# What you are asked to do:
Convert the lines of the items below into a JSON list of strings, one string per line, leaving out blank lines.

# Exercise input:
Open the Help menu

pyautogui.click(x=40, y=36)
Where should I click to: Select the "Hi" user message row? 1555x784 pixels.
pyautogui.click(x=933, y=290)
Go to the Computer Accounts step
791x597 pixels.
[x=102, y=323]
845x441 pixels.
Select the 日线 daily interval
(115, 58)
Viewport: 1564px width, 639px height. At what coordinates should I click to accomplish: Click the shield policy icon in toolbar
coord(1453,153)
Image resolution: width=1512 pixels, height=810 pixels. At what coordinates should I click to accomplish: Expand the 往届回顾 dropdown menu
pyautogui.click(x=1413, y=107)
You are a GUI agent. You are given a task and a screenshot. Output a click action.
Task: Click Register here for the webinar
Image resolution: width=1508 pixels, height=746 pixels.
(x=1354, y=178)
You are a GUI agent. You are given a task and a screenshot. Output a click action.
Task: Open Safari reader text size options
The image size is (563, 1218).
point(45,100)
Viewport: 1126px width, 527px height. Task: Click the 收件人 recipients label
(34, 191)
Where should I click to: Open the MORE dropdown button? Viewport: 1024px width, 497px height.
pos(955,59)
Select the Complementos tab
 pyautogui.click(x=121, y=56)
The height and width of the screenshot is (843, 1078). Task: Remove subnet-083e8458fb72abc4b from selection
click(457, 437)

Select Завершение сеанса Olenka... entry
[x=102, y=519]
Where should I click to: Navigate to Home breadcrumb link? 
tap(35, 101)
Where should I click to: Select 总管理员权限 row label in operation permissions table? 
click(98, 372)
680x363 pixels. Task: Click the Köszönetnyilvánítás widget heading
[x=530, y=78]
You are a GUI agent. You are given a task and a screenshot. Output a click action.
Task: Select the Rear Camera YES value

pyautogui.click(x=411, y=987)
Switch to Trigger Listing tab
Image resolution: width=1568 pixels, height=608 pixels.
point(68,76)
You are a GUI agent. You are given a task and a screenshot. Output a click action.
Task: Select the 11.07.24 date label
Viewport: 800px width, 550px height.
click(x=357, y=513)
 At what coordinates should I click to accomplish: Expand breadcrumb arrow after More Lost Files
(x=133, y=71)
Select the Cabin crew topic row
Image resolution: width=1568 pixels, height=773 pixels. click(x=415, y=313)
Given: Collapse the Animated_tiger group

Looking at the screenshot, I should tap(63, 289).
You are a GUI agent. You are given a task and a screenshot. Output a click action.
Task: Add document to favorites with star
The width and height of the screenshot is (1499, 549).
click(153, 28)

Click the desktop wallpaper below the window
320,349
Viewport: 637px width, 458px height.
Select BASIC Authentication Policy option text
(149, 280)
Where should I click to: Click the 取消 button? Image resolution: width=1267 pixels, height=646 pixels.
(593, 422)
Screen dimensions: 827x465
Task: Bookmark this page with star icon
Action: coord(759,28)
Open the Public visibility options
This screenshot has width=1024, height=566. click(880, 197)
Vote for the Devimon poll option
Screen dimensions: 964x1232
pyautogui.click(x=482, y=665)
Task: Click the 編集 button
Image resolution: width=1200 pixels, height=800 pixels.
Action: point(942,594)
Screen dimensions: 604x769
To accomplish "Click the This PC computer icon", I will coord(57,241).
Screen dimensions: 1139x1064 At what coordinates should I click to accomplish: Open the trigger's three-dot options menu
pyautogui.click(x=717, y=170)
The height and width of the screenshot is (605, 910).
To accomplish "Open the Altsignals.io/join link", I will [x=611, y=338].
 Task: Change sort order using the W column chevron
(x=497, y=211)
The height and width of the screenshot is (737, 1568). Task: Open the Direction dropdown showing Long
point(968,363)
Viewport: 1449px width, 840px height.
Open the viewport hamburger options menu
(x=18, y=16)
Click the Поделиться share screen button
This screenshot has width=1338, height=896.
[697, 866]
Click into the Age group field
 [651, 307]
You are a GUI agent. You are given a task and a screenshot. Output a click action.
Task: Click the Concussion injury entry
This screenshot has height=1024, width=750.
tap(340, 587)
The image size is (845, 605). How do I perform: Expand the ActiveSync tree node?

# Result of this task:
[
  "Open the Help menu",
  "pyautogui.click(x=40, y=36)",
  "Where should I click to: Select the \"Hi\" user message row? 1555x784 pixels.",
  "pyautogui.click(x=933, y=290)",
  "Go to the Computer Accounts step",
  "791x597 pixels.",
  "[x=102, y=323]",
  "845x441 pixels.",
  "Select the 日线 daily interval",
  "(115, 58)",
  "Viewport: 1564px width, 639px height. At what coordinates should I click to accomplish: Click the shield policy icon in toolbar",
  "coord(1453,153)",
  "Image resolution: width=1512 pixels, height=810 pixels. At what coordinates should I click to accomplish: Expand the 往届回顾 dropdown menu",
  "pyautogui.click(x=1413, y=107)",
  "You are a GUI agent. You are given a task and a screenshot. Output a click action.",
  "Task: Click Register here for the webinar",
  "Image resolution: width=1508 pixels, height=746 pixels.",
  "(x=1354, y=178)",
  "You are a GUI agent. You are given a task and a screenshot. Output a click action.",
  "Task: Open Safari reader text size options",
  "The image size is (563, 1218).",
  "point(45,100)",
  "Viewport: 1126px width, 527px height. Task: Click the 收件人 recipients label",
  "(34, 191)",
  "Where should I click to: Open the MORE dropdown button? Viewport: 1024px width, 497px height.",
  "pos(955,59)",
  "Select the Complementos tab",
  " pyautogui.click(x=121, y=56)",
  "The height and width of the screenshot is (843, 1078). Task: Remove subnet-083e8458fb72abc4b from selection",
  "click(457, 437)",
  "Select Завершение сеанса Olenka... entry",
  "[x=102, y=519]",
  "Where should I click to: Navigate to Home breadcrumb link? ",
  "tap(35, 101)",
  "Where should I click to: Select 总管理员权限 row label in operation permissions table? ",
  "click(98, 372)",
  "680x363 pixels. Task: Click the Köszönetnyilvánítás widget heading",
  "[x=530, y=78]",
  "You are a GUI agent. You are given a task and a screenshot. Output a click action.",
  "Task: Select the Rear Camera YES value",
  "pyautogui.click(x=411, y=987)",
  "Switch to Trigger Listing tab",
  "Image resolution: width=1568 pixels, height=608 pixels.",
  "point(68,76)",
  "You are a GUI agent. You are given a task and a screenshot. Output a click action.",
  "Task: Select the 11.07.24 date label",
  "Viewport: 800px width, 550px height.",
  "click(x=357, y=513)",
  " At what coordinates should I click to accomplish: Expand breadcrumb arrow after More Lost Files",
  "(x=133, y=71)",
  "Select the Cabin crew topic row",
  "Image resolution: width=1568 pixels, height=773 pixels. click(x=415, y=313)",
  "Given: Collapse the Animated_tiger group",
  "Looking at the screenshot, I should tap(63, 289).",
  "You are a GUI agent. You are given a task and a screenshot. Output a click action.",
  "Task: Add document to favorites with star",
  "The width and height of the screenshot is (1499, 549).",
  "click(153, 28)",
  "Click the desktop wallpaper below the window",
  "320,349",
  "Viewport: 637px width, 458px height.",
  "Select BASIC Authentication Policy option text",
  "(149, 280)",
  "Where should I click to: Click the 取消 button? Image resolution: width=1267 pixels, height=646 pixels.",
  "(593, 422)",
  "Screen dimensions: 827x465",
  "Task: Bookmark this page with star icon",
  "Action: coord(759,28)",
  "Open the Public visibility options",
  "This screenshot has width=1024, height=566. click(880, 197)",
  "Vote for the Devimon poll option",
  "Screen dimensions: 964x1232",
  "pyautogui.click(x=482, y=665)",
  "Task: Click the 編集 button",
  "Image resolution: width=1200 pixels, height=800 pixels.",
  "Action: point(942,594)",
  "Screen dimensions: 604x769",
  "To accomplish \"Click the This PC computer icon\", I will coord(57,241).",
  "Screen dimensions: 1139x1064 At what coordinates should I click to accomplish: Open the trigger's three-dot options menu",
  "pyautogui.click(x=717, y=170)",
  "The height and width of the screenshot is (605, 910).",
  "To accomplish \"Open the Altsignals.io/join link\", I will [x=611, y=338].",
  " Task: Change sort order using the W column chevron",
  "(x=497, y=211)",
  "The height and width of the screenshot is (737, 1568). Task: Open the Direction dropdown showing Long",
  "point(968,363)",
  "Viewport: 1449px width, 840px height.",
  "Open the viewport hamburger options menu",
  "(x=18, y=16)",
  "Click the Поделиться share screen button",
  "This screenshot has width=1338, height=896.",
  "[697, 866]",
  "Click into the Age group field",
  " [651, 307]",
  "You are a GUI agent. You are given a task and a screenshot. Output a click action.",
  "Task: Click the Concussion injury entry",
  "This screenshot has height=1024, width=750.",
  "tap(340, 587)",
  "The image size is (845, 605). How do I perform: Expand the ActiveSync tree node?"
]